Le seul défaut de ce séduisant système, c’est l’exigence qu’il implique de pièces, de poudre, d’artilleurs spéciaux, tout le tonnerre de Dieu, en un mot, ou plutôt de l’Homme !

Que de dépenses pour le budget d’humbles bourgades, et que de soucis !

. . . . . . . . . . . . . . . . . . . . . . . . .

Sollicité par maint syndicat agricole, vinicole et autre exploitation en « cole », d’avoir à simplifier la question et d’obtenir à moindre « aria » résultat supérieur, le Captain Cap sentit d’elles-mêmes se hausser ses épaules à l’aisance de la tâche.

Ne serait-il pas, il vous en fait juge, plus simple, tant qu’à perturber le nuage, de le perturber en son propre sein, grâce à de rustiques mongolfières en papier, chargées d’une simple livre de poudre de chasse qu’enflammerait une pâle mèche, analogue à celle dont se servent nos braves artificiers pour, à distance, allumer de prestigieuses pyrotechnies, le soir du 14 juillet, aux cris mille fois répétés de « Vive la République ! »

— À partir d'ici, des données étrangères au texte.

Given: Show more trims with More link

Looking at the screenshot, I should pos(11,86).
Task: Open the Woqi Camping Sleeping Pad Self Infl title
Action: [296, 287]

Très simple, en vérité, mais — ne nous fatiguons pas à le redire — fallait-il y songer !


Comme le faisait hier, et fort judicieusement, observer, la charmante comtesse Nimportka, le charbon devient hors de prix.

Soyons des hommes et ne cherchons pas à nous dissimuler l’atroce vérité : une crise industrielle se prépare.

La question du charbon, mesdames et messieurs… Mais, avant d’entrer dans le vif du problème, rectifions, d’après les beaux travaux du Captain Cap, les fausses idées que nos lecteurs pourraient concevoir sur la formation du charbon.

Finissons-en une bonne fois avec la sotte légende qui voudrait que les mines de charbon proviennent d’immenses forêts englouties et consumées au cœur du sol, voilà quelques milliers d’années, alors que la surface de notre globe consistait en un marécage universel.

Comment concevoir, en effet, le bien-fondé de cette hypothèse, que la terre étant, à cette époque antédiluvienne, si prodigieusement détrempée, des forêts entières aient pu s’enflammer et se comburer jusqu’au bout, sans que tous les autres êtres ou objets peuplant ce monde n’aient pas suivi ce brûlant exemple ?

Cette vieille théorie ne tient pas debout.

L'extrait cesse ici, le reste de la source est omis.